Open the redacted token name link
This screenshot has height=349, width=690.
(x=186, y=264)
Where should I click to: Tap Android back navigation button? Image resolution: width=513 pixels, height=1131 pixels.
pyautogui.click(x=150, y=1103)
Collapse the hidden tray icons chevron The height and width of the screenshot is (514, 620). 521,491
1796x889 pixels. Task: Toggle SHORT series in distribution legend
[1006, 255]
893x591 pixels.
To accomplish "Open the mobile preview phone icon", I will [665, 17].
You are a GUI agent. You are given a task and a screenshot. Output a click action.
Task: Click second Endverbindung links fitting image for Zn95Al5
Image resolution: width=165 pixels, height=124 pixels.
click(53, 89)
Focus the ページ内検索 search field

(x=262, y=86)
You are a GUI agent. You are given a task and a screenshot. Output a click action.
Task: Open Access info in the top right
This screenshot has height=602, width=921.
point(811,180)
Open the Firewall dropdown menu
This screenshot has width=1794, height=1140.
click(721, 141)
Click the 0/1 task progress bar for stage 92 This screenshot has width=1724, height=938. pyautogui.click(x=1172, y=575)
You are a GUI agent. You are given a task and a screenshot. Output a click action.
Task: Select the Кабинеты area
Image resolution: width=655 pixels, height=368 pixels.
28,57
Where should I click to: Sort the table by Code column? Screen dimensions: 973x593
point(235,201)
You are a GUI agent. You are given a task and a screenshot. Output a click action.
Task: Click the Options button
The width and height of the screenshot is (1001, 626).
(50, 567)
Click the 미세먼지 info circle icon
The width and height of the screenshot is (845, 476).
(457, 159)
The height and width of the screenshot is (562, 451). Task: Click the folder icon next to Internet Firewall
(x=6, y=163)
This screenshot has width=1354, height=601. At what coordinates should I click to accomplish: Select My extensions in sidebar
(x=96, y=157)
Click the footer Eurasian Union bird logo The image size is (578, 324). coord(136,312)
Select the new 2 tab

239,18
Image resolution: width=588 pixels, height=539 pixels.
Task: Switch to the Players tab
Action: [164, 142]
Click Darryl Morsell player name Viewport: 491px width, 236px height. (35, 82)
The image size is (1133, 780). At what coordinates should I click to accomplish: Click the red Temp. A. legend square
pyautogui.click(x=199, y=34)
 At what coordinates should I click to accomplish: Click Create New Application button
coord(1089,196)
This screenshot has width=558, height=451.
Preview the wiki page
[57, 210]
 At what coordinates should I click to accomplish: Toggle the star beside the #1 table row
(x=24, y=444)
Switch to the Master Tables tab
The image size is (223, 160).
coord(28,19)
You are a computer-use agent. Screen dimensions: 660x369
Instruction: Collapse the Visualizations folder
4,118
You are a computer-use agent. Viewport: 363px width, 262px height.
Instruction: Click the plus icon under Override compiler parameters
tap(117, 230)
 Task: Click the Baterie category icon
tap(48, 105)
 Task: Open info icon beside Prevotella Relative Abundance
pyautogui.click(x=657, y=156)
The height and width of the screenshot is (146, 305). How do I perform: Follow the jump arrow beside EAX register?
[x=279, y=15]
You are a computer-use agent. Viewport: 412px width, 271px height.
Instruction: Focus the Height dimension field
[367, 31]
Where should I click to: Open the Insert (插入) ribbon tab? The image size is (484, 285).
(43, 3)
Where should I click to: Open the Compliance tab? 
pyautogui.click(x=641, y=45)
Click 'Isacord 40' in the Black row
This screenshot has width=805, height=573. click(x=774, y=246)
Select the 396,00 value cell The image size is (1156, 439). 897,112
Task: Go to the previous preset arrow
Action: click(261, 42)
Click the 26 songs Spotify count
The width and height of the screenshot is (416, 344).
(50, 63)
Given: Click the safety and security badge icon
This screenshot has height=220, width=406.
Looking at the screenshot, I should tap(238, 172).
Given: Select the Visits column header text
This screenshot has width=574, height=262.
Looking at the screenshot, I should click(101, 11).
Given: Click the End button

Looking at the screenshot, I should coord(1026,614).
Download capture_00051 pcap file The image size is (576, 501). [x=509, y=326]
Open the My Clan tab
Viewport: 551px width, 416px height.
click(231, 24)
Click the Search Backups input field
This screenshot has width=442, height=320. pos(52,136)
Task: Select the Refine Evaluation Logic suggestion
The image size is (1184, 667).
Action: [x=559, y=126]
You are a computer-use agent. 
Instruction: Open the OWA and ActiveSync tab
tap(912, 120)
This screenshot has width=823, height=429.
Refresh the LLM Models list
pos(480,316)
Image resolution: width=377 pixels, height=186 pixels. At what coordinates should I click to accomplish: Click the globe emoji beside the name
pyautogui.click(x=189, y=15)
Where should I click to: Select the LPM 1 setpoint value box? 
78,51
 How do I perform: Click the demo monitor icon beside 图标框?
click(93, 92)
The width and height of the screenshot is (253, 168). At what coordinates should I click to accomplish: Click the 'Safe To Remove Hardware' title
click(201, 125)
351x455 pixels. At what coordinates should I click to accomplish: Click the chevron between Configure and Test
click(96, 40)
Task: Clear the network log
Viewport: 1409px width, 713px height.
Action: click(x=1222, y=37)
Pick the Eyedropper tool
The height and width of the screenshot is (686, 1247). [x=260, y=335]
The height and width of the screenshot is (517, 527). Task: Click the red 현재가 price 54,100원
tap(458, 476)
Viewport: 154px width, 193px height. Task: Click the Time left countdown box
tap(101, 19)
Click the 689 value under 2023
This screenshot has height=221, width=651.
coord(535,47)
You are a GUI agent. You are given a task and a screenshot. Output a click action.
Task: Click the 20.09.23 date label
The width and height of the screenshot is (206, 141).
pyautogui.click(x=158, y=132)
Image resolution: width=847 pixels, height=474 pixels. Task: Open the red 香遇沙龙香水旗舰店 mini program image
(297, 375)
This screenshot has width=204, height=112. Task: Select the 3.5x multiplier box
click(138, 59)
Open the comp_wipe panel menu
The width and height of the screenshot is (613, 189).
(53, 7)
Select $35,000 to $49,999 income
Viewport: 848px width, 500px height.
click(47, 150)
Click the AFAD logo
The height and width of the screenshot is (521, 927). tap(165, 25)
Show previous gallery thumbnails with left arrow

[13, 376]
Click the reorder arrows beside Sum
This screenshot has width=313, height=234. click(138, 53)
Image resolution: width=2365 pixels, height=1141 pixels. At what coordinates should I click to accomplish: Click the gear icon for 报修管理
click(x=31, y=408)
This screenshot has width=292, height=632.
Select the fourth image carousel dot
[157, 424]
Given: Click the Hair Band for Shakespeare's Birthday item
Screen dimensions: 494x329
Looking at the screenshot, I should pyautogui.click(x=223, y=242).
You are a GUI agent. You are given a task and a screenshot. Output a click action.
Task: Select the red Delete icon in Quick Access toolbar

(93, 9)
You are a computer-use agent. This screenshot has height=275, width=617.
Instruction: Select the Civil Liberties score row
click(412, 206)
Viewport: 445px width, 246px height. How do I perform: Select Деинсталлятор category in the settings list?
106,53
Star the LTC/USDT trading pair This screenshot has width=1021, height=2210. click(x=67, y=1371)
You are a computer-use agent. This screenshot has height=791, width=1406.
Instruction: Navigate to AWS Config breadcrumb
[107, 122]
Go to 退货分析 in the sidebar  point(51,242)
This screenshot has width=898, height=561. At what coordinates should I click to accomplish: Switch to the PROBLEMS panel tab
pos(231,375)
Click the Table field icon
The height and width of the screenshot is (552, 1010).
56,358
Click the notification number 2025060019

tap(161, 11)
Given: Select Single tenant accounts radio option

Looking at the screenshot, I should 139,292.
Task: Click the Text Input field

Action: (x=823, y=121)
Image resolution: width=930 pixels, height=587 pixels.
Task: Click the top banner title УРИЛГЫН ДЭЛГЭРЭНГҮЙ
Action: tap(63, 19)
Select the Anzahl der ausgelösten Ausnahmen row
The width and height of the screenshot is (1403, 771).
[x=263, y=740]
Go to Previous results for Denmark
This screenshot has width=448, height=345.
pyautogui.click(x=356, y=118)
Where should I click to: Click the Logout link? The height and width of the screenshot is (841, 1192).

———

| Task details |
Can you set out the lines of the entries from the line with "Pick the Eyedropper tool" to the line with "This screenshot has width=313, height=234.", both included, as a numbered list with the blank lines dropped?

| Response to this task |
1. Pick the Eyedropper tool
2. The height and width of the screenshot is (686, 1247). [x=260, y=335]
3. The height and width of the screenshot is (517, 527). Task: Click the red 현재가 price 54,100원
4. tap(458, 476)
5. Viewport: 154px width, 193px height. Task: Click the Time left countdown box
6. tap(101, 19)
7. Click the 689 value under 2023
8. This screenshot has height=221, width=651.
9. coord(535,47)
10. You are a GUI agent. You are given a task and a screenshot. Output a click action.
11. Task: Click the 20.09.23 date label
12. The width and height of the screenshot is (206, 141).
13. pyautogui.click(x=158, y=132)
14. Image resolution: width=847 pixels, height=474 pixels. Task: Open the red 香遇沙龙香水旗舰店 mini program image
15. (297, 375)
16. This screenshot has width=204, height=112. Task: Select the 3.5x multiplier box
17. click(138, 59)
18. Open the comp_wipe panel menu
19. The width and height of the screenshot is (613, 189).
20. (53, 7)
21. Select $35,000 to $49,999 income
22. Viewport: 848px width, 500px height.
23. click(47, 150)
24. Click the AFAD logo
25. The height and width of the screenshot is (521, 927). tap(165, 25)
26. Show previous gallery thumbnails with left arrow
27. [13, 376]
28. Click the reorder arrows beside Sum
29. This screenshot has width=313, height=234. click(138, 53)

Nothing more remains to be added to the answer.